[DOCUMENT SOURCE]
· · · ·
Auteur : Teddy Junior Crozatier, étudiant Master 2 Droit international
Lors d’une ultime session de négociation qui s’est déroulée du 15 au 26 août 2022 puis du 20 février au 3 mars 2023, les États se sont mis d’accord sur un projet de Convention sur la protection de la biodiversité au-delà des zones de juridiction nationale (accord B.B.N.J.[1])[2]. Cet accord fait suite à cinq années de négociations au sein de la Conférence sur la biodiversité marine[3], auxquelles se sont rajoutées une dizaine d’années supplémentaire à travailler sur un instrument juridique visant l’exploitation durable et la conservation de nos océans[4].
Cet instrument a notamment pour objectif de compléter la Convention des Nations Unies de 1992 sur le droit de la mer (CNUDM), adoptée à Montego Bay (Jamaïque)[5]. Considérée comme la « Constitution des Océans »[6], la CNUDM reste très en retrait sur certains sujets. C’est le cas lorsque l’on évoque les instruments juridiques pour la conservation de la haute mer qui représente pourtant 64% de la surface totale des océans[7]. Seul le principe de liberté de la haute mer y régnait[8] : premier arrivé, premier servi !
C’est donc dans cette optique de complétion qu’ont été négociés le code minier, en cours de préparation au sein de l’Autorité internationale des fonds marins, relatif à l’exploitation des ressources minérales[9], et le projet de Convention B.B.N.J. relatif à la préservation des milieux marins.
· · · ·
[LIGNES DE DONNÉES]
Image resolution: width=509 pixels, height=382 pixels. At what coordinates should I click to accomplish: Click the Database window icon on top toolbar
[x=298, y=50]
· · · ·
[DÉFI 1] Énumérez les textes juridiques que l'article sur l'accord B.B.N.J. désigne nommément, qu'il s'agisse de conventions, d'accords ou de codes.
[DÉFI 2] Recopiez à l'identique le passage de l'article sur l'accord B.B.N.J. allant de « Auteur : Teddy » à « de nos océans[4]. ».
[DÉFI 3] Prolongez l'article sur l'accord B.B.N.J. en reprenant après sa dernière phrase.
Les lignes n'ont aucun rôle à jouer ici.

[RÉPONSE RÉDIGÉE 1]
- Le projet de Convention sur la protection de la biodiversité au-delà des zones de juridiction nationale (accord B.B.N.J.)
- La Convention des Nations Unies sur le droit de la mer (CNUDM), adoptée à Montego Bay
- Le code minier relatif à l'exploitation des ressources minérales, en cours de préparation au sein de l'Autorité internationale des fonds marins

[RÉPONSE RÉDIGÉE 2]
Auteur : Teddy Junior Crozatier, étudiant Master 2 Droit international
Lors d’une ultime session de négociation qui s’est déroulée du 15 au 26 août 2022 puis du 20 février au 3 mars 2023, les États se sont mis d’accord sur un projet de Convention sur la protection de la biodiversité au-delà des zones de juridiction nationale (accord B.B.N.J.[1])[2]. Cet accord fait suite à cinq années de négociations au sein de la Conférence sur la biodiversité marine[3], auxquelles se sont rajoutées une dizaine d’années supplémentaire à travailler sur un instrument juridique visant l’exploitation durable et la conservation de nos océans[4].

[RÉPONSE RÉDIGÉE 3]
L’accord B.B.N.J. porte sur quatre sujets majeurs[10] :
Dans le cadre de la protection de la biodiversité, ces quatre sujets sont interconnectés. Cependant, au regard de l’adoption récente de l’accord Kunming-Montréal, qui pose l’objectif de 30% d’aires protégés sur le globe[11], nous pouvons nous arrêter sur les outils de gestion par zone.
Ces outils ont pour but de déterminer les zones protégées et de déterminer quel cadre juridique leur sera applicable. L’apport de l’accord B.B.N.J. va reposer sur la réglementation concernant la détermination de ces zones en dehors de la juridiction des États[12]. L’accord va chercher à détailler également la responsabilité des États, lorsqu’ils ne mettent pas en œuvre leurs obligations. Néanmoins, en raison de la nature de l’accord qui produit un « droit mou » (soft law), la mise en œuvre de cette responsabilité reste limitée juridiquement.
Pour le déploiement de ces zones, ce sont les États qui devront être forces de proposition . Ainsi, ils doivent faire approuver leurs projets d’aire marine protégée auprès de la Conférence des Parties, par consensus ou majorité renforcée[13]. Si le projet est accepté, l’État en charge de la zone devra rendre régulièrement des rapports sur la qualité de sa réglementation et la mise en œuvre de celle-ci. Plusieurs outils sont alors à sa disposition, comme des outils technologiques ou des outils financiers. En effet, les États qui ne disposent pas d’assez de moyens, mais qui souhaitent proposer la création d’une aire marine protégée, pourront faire appel à un Fond spécial, créé par le projet d’accord B.B.N.J. Ce Fond finance une aide technologique adéquate et assiste les pays en développement dans leurs projets[14]. Cependant, la question de la contribution des États à ce Fond reste en suspens, et devra être réglée dès la première Conférence des Parties[15].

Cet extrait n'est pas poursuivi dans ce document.